WHAT IS NEEDED:
Reproduce every line from the start of the records through the line containing "Contact (873, 126)", that line and the requests included. Shift each coordinate in the answers by -39, and stop there.

RECORDS PROVIDED:
•••••

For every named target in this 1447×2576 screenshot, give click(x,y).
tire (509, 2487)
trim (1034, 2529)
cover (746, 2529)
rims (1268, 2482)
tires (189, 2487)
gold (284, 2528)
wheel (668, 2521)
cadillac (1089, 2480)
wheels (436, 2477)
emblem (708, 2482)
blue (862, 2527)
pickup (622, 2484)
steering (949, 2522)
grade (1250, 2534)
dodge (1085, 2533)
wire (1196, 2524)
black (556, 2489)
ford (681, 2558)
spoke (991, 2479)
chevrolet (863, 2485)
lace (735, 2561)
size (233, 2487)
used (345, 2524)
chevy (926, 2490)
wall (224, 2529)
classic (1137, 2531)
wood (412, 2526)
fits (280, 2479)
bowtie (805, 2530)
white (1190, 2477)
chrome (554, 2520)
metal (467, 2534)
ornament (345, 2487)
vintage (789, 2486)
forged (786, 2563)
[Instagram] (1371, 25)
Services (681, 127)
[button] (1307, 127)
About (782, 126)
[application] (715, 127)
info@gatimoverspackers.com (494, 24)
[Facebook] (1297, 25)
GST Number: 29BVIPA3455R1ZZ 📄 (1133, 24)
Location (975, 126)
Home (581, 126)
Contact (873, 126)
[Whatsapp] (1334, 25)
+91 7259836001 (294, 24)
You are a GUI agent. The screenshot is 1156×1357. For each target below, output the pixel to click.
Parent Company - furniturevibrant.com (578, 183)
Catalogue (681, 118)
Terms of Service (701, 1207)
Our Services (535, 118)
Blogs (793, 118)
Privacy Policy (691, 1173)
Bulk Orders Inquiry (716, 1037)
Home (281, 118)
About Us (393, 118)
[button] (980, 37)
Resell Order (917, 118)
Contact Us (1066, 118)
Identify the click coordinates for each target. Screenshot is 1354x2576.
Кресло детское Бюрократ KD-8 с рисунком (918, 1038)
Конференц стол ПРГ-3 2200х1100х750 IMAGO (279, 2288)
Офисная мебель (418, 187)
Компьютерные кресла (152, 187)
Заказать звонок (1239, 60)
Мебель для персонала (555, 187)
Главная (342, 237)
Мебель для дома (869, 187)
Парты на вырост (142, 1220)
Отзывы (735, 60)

•••••

SOLUTION TO THIS TASK:
For every named target in this 1447×2576 screenshot, give click(x,y).
tire (470, 2448)
trim (995, 2490)
cover (707, 2490)
rims (1229, 2443)
tires (150, 2448)
gold (245, 2489)
wheel (629, 2482)
cadillac (1050, 2441)
wheels (397, 2438)
emblem (669, 2443)
blue (823, 2488)
pickup (583, 2445)
steering (910, 2483)
grade (1211, 2495)
dodge (1046, 2494)
wire (1157, 2485)
black (517, 2450)
ford (642, 2519)
spoke (952, 2440)
chevrolet (824, 2446)
lace (696, 2522)
size (194, 2448)
used (306, 2485)
chevy (887, 2451)
wall (185, 2490)
classic (1098, 2492)
wood (373, 2487)
fits (241, 2440)
bowtie (766, 2491)
white (1151, 2438)
chrome (515, 2481)
metal (428, 2495)
ornament (306, 2448)
vintage (750, 2447)
forged (747, 2524)
[Instagram] (1332, -14)
Services (642, 88)
[button] (1268, 88)
About (743, 87)
[application] (676, 88)
info@gatimoverspackers.com (455, -15)
[Facebook] (1258, -14)
GST Number: 29BVIPA3455R1ZZ 📄 (1094, -15)
Location (936, 87)
Home (542, 87)
Contact (834, 87)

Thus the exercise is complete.